WHAT THIS TASK INVOLVES:
Could you give the listing again exactly, without its pictures?

THE RECORDS:
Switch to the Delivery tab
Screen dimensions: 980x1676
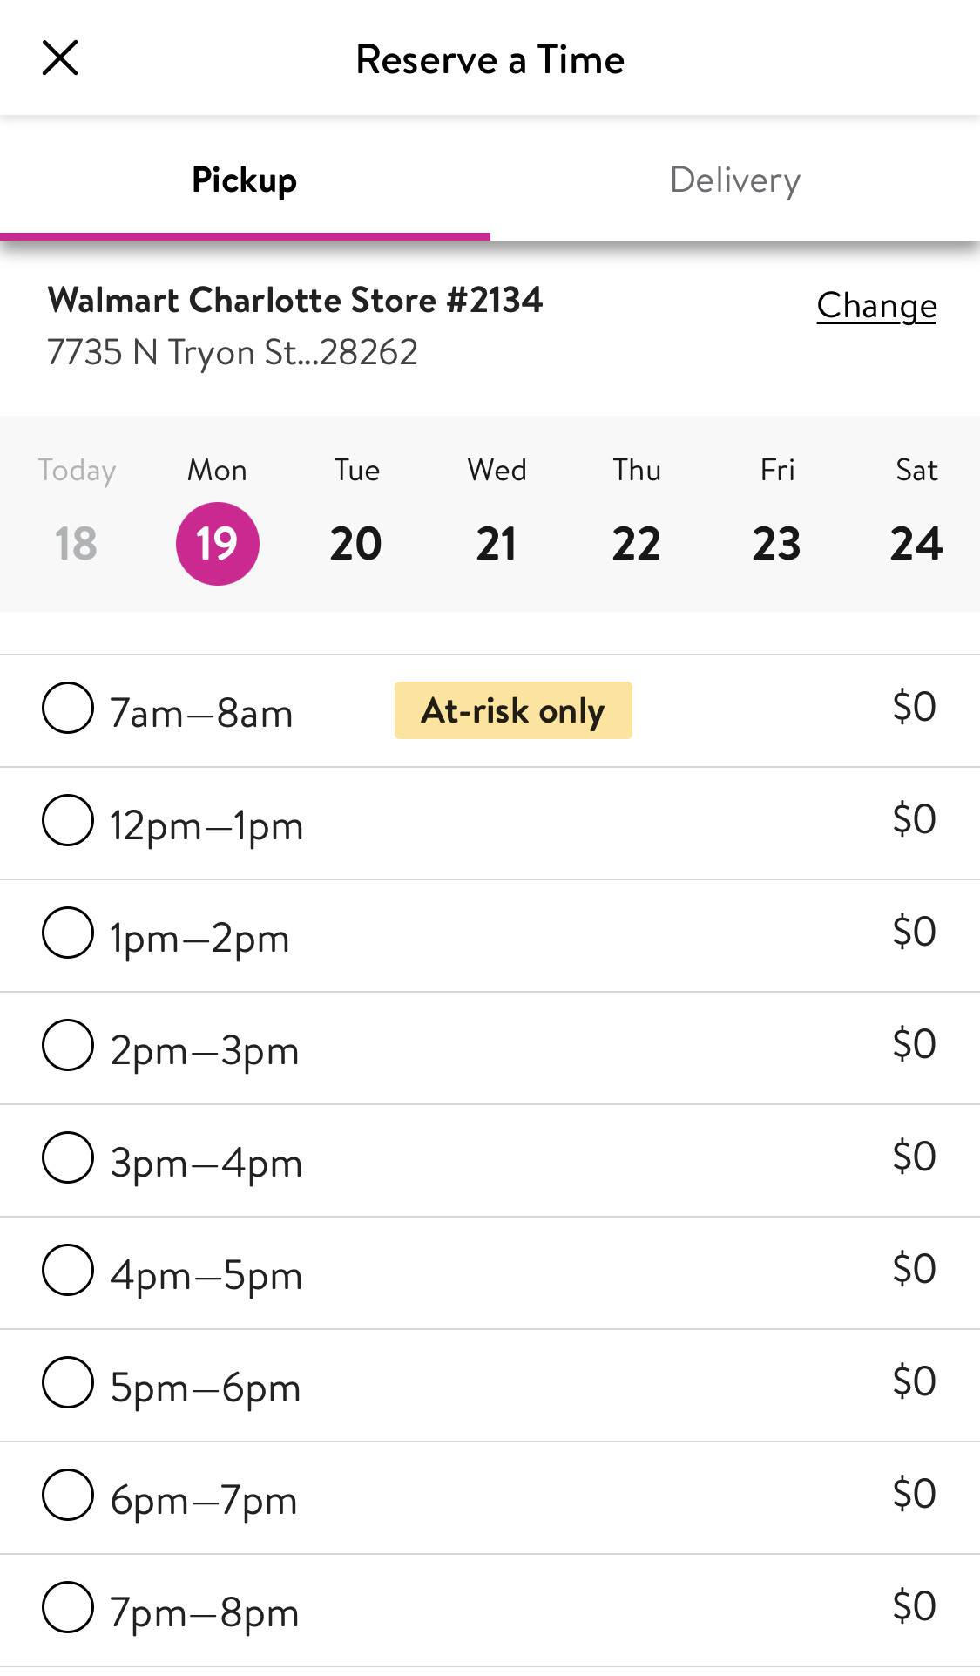734,180
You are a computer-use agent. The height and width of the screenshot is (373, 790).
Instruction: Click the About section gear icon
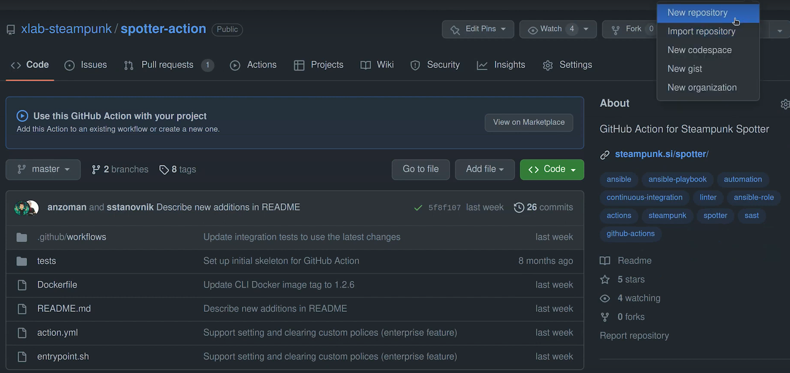tap(785, 104)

OUTPUT:
Switch to the Delivery tab
Screen dimensions: 980x1676
734,180
You are a computer-use agent. The height and width of the screenshot is (373, 790).
Instruction: Click the About section gear icon
tap(785, 104)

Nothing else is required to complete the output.